The Molecular Signature Database v5.1 [8] contains more than 13,000 gene sets divided into eight major collections. Thus, when testing all gene sets at a Bonferroni-adjusted significance level of $\alpha = \frac {0.01}{13,000}$ we have to probe more than 1,300,000 permutations in order to allow the result $\hat p_{S} < \alpha $. For the rest of the paper, we focus on the efficient computation of the enrichment score table E S(S,π) since p-value estimates and other statistics such as FWER can be determined using its entries in a post-processing phase.

The parallel algorithm

GSEA can be parallelized using coarse-grained computation schemes such as assigning threads to each permutation π or gene set S since all entries in E S(S,π) can be processed independently. This approach will be used in our multi-threaded shared memory implementation of GSEA (ompGSEA): The set of n probed permutations is split into m partitions each of approximate size $\frac {n}{m}$ and afterwards m threads independently operate on the individual chunks. This can easily be achieved in shared memory architectures using OpenMP pragmas. Moreover, extensions to distributed memory architectures using the Message Passing Interface (MPI) are conceivable.

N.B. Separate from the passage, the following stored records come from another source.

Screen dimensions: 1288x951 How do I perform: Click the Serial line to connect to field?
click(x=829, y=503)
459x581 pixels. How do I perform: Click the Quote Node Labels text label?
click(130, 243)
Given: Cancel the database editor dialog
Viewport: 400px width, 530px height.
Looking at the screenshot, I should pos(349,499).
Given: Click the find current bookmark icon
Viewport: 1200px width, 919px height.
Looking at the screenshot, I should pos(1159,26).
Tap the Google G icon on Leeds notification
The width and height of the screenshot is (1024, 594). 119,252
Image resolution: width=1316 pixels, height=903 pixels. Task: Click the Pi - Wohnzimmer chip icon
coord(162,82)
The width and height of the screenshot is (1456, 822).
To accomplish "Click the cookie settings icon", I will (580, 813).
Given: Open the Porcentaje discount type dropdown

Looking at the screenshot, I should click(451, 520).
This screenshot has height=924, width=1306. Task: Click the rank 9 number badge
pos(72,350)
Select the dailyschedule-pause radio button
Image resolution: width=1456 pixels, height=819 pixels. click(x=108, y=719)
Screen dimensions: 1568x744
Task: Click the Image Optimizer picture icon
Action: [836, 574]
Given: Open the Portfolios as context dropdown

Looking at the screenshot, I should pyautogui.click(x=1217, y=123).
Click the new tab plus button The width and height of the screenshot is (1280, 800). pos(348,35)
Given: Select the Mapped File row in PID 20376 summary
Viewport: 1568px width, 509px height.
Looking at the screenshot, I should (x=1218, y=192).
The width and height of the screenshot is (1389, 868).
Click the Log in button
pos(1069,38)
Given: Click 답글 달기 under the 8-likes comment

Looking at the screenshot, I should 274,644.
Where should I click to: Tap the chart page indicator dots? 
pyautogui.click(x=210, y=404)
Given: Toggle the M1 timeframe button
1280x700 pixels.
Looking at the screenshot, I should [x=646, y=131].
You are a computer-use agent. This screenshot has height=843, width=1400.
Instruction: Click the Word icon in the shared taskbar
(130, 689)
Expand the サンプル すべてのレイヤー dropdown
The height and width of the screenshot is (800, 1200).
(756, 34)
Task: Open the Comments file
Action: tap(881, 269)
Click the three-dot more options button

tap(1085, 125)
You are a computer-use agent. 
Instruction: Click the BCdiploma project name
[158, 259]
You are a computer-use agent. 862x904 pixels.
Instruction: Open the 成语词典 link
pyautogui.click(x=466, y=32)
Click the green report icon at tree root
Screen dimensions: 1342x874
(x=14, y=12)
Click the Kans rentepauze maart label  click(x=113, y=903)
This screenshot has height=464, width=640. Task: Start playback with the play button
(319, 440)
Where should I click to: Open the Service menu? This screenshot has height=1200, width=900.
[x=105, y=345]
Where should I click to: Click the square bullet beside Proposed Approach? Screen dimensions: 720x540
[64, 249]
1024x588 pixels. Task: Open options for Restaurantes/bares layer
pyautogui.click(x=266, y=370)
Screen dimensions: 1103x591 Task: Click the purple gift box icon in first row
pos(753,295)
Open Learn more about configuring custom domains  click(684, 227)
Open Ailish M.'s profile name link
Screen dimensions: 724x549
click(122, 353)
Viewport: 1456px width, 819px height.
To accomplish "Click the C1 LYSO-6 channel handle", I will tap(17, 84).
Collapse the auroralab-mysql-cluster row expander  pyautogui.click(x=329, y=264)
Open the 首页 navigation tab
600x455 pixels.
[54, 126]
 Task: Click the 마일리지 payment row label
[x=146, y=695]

However, CUDA-enabled accelerators can maintain up to several thousands of threads (e.g. Titan X/Tesla K40c: 3,072/2,880 cores) but only exhibit a limited amount of RAM (both GPUs provide 12 GB). As a result, fine-grained computation schemes that parallelize the aforementioned building blocks of the GSEA algorithm have to be employed to exploit the full compute capabilities of CUDA-enabled accelerators. In the following, we will present the fine-grained parallelization scheme for each processing stage separately.